That goal sets up a potential clash with efforts to nurture more self-sustaining growth.

China's leaders on Thursday affirmed plans to double the size of the country's economy by 2020 from 2010 levels, a goal that sets up a potential clash with efforts to nurture more self-sustaining growth.

Communist Party leaders are struggling with conflicting goals of pushing ahead a painful economic restructuring and preventing growth that declined to a six-year low of 6.9 percent last quarter from falling too low, leading to potential job losses and unrest.

Thursday's pledge followed a meeting aimed at crafting a development plan for the rest of this decade. Such Soviet-style five-year plans are a throwback to central planning but guide official policy and highlight party goals.

In a statement carried by the official Xinhua News Agency, party leaders affirmed plans to develop a consumer economy and promote technology to replace a worn-out model based on trade and investment.

It gave no annual growth target. But doubling the size of the economy in one decade would require annual growth to average 7 percent. That is in line with previous party promises but higher than forecasts by the International Monetary Fund and private sector analysts, who expect growth to slow to 6 percent or lower by 2017.

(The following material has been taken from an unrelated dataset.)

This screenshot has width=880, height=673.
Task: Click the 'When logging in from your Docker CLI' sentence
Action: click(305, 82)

Economists warned in advance that enforcing high growth targets could require Beijing to resort to stimulus spending or other government intervention.

"Policymakers will struggle to meet such high targets without undermining progress elsewhere," Julian Evans-Pritchard of Capital Economics said in a report last week.

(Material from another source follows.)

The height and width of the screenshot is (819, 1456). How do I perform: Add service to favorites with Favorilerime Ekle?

Growth in the world's second-largest economy has decelerated steadily since 2010 as Communist leaders clamped down on an investment boom and tried to encourage consumer spending and service industries.

An unexpectedly sharp downturn over the past year prompted Beijing to respond by cutting interest rates six times since last November and stepping up spending on public works construction.

Private sector analysts question the official figures and say real growth this year might be as low as 4 percent.

Thursday's statement also promised to push ahead reforms aimed at giving market forces a bigger role by reducing the number of products whose prices are set by the government.